If I were presented with this fault, what I would do is warm up the engine and measure the voltage on pin 24 of the ECU connector while connected to the ECU. You can do this if you take off the connector's sleeve (which is the recommended procedure anyway) and reinsert it into the ECU conn.
A voltage of approx. 0.5 V is to be expected with the ignition on and a voltage that keeps swinging between approx. 0.1 and 0.9 V with the engine idling at normal operating temperature.
Alternatively, you could measure it at the firewall connector, but I prefer to do it at the ECU to include all the wiring between it and the O2S.
Good ground connections are important. On a 200-series, the ECU grounds on the inlet manifold, it has no ground rails closer by like on the 700-series, as I understand it from Dave's post.

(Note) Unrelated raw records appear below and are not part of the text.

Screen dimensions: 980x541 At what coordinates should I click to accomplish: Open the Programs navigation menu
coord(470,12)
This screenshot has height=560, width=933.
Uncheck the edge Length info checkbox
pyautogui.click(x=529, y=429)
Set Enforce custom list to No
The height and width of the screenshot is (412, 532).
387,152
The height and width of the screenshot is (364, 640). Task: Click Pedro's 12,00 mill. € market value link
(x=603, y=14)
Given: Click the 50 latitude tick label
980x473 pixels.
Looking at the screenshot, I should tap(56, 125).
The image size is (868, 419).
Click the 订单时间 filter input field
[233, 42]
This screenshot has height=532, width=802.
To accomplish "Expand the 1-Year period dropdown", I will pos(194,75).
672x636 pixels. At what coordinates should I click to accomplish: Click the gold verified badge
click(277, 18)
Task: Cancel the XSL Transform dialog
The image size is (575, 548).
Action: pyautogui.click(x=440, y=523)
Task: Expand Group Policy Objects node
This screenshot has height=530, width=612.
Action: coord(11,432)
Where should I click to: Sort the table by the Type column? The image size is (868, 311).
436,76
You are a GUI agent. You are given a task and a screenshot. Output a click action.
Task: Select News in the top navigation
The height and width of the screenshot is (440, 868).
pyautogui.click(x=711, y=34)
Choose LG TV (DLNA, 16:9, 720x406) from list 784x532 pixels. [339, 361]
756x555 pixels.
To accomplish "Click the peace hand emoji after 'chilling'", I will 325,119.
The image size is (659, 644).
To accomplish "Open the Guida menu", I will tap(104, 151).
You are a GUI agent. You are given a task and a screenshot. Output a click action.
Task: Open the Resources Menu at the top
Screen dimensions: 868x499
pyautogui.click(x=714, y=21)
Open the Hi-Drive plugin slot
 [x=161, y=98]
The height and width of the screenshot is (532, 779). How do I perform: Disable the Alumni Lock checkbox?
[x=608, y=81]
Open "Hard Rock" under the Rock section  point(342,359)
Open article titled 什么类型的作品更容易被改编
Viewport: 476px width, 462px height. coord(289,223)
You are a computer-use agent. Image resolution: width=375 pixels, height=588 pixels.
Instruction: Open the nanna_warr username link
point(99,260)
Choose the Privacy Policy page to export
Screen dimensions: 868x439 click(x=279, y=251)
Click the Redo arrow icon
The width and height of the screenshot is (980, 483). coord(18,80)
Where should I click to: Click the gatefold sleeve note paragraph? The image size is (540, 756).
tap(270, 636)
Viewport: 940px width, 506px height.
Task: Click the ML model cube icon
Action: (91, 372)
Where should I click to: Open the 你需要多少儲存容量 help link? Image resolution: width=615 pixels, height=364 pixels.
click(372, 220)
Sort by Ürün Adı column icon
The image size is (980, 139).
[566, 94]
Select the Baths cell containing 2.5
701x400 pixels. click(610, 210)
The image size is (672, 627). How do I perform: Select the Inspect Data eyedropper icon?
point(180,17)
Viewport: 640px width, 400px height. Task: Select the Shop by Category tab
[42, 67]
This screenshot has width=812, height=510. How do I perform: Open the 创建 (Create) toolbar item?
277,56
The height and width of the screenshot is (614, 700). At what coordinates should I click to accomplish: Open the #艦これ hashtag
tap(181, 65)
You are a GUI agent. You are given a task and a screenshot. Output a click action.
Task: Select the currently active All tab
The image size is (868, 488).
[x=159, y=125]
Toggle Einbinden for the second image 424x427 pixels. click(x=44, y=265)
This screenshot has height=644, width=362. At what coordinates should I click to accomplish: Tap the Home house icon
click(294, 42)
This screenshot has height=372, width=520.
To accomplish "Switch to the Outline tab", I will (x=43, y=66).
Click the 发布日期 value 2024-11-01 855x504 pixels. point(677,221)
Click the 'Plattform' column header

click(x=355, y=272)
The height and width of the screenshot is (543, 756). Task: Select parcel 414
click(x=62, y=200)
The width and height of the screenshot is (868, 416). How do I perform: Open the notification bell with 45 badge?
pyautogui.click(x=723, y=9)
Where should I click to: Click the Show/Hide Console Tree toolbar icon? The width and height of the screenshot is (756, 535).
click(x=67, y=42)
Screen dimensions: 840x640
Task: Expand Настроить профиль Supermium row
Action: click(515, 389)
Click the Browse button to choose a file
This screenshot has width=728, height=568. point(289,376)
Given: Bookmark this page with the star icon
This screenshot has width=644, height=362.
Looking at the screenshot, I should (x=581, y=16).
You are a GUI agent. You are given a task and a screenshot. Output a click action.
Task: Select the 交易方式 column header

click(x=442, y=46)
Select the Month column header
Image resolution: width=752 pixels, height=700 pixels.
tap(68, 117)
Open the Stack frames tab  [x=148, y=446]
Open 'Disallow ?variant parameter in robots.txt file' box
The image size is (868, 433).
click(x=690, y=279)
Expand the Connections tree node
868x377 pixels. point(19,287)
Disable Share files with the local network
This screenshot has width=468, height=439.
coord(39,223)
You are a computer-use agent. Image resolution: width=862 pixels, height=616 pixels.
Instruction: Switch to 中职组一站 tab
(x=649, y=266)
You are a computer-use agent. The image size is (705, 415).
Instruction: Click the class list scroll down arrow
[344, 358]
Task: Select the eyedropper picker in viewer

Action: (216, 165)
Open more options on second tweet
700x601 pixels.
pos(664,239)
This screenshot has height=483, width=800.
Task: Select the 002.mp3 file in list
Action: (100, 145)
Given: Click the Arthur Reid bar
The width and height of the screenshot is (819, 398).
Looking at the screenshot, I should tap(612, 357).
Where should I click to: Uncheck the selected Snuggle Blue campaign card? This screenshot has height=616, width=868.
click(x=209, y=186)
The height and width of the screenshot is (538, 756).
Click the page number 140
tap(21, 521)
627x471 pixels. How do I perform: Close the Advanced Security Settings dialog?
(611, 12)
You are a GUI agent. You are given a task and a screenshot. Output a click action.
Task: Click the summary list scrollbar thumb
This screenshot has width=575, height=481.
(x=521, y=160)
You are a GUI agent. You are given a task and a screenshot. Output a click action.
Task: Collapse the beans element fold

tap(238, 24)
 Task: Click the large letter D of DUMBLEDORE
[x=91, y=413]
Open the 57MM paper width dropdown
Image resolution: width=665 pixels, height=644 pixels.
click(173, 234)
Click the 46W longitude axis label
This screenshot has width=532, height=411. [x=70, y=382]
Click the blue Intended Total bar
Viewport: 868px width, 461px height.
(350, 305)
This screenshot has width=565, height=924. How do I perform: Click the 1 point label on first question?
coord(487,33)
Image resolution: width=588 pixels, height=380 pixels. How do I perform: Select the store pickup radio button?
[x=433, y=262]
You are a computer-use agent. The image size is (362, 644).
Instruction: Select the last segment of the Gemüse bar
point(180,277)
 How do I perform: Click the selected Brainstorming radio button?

If values were false, I'd first check if the heater part of the O2 sensor was getting 12 V through the yellow-red wire before condemning it. The heater part can be checked for by resistance measurement. 3 Ohms at 68F, 13 Ohms at 660F (idle), see section E23 of the manual.
The biggest challenge here is the intermittent nature. That type of fault may take a lot of time to track down. Carry a meter and some tools with you. I sometimes hook up a meter permanently to see what the values do while driving. The min/max-hold function (if equipped) on the meter can be useful to keep your focus on the traffic instead of on the meter.
Also very useful is this website.
Is 2-1-2 the only stored code, or are there any more if you repeat the read out directly after getting the first code? What about codes on the other socket (#6)?
Good luck! Please report back what you find.